La misma materia de la que todo cobra vida.

“¿Será este el destino?”

Las últimas palabras insinuaban algo en lo que nunca había creído.

¿Podría existir una contradicción tan evidente?

Probable.

Pasas toda tu vida con ciertos principios y, al final, te ves obligado a cambiarlos.

Tú lo eliges libremente.

Por casualidad o por necesidad.

Porque nos encontramos estancados, como en un fango, sin salida.
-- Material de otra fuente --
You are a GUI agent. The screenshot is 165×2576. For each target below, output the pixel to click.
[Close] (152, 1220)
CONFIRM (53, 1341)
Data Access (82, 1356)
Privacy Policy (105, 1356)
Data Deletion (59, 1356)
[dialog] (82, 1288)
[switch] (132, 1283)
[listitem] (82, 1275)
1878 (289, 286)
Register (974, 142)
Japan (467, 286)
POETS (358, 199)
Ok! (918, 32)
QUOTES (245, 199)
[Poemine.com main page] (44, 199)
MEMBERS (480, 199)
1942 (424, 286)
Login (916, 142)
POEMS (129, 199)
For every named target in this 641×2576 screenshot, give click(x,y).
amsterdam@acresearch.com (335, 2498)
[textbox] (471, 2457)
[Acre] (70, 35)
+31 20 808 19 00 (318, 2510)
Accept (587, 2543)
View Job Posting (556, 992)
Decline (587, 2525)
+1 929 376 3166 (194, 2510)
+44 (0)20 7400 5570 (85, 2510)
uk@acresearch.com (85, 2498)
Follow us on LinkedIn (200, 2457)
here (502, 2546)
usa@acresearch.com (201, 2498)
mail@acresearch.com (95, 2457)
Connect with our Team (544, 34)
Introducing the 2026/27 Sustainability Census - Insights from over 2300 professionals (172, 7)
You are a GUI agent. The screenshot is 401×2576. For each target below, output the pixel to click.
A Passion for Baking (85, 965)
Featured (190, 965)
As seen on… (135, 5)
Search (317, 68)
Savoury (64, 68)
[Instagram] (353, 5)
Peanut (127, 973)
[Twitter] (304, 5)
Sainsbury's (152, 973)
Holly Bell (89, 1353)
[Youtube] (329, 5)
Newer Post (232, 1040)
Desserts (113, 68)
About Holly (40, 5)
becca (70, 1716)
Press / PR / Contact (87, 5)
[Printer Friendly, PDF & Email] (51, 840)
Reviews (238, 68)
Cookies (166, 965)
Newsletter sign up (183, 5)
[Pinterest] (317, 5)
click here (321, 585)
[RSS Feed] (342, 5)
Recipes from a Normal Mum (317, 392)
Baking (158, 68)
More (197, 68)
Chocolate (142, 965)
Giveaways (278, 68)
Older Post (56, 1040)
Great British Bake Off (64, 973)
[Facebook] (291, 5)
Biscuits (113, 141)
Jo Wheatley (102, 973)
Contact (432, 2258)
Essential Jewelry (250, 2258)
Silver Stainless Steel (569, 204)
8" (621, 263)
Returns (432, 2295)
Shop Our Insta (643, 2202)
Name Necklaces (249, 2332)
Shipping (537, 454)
Palíndromos, confundiendo los versos, el pasado con el futuro y viceversa.

Y el futuro habría sido el progenitor de todo, de nuestros mismos antepasados, de quienes no quedó nada, ni siquiera el polvo tragado por las plantas y las flores, convertidas en alimento para los rebaños y carne para alimentar a la población.

Y éste era el gran secreto de la vida, un tiempo encantado que mantuvo a todos los personajes cerrados para sí durante generaciones enteras, sin lograr nunca ningún progreso real.

Así que nadie se iba y nadie vendría jamás.

Dentro de este sistema, existían otros, todos coincidiendo con el útero de una mujer.

Todas somos hijas y madres.

Nacemos en el mismo momento.

Un observador externo se habría vuelto loco o habría contado nuestra historia.

Un periodista con interés e inventiva, situado en un mundo lógico, analógico y cronológico, diferente a éste.

Alguien como Eleonora hubiera sido perfecta.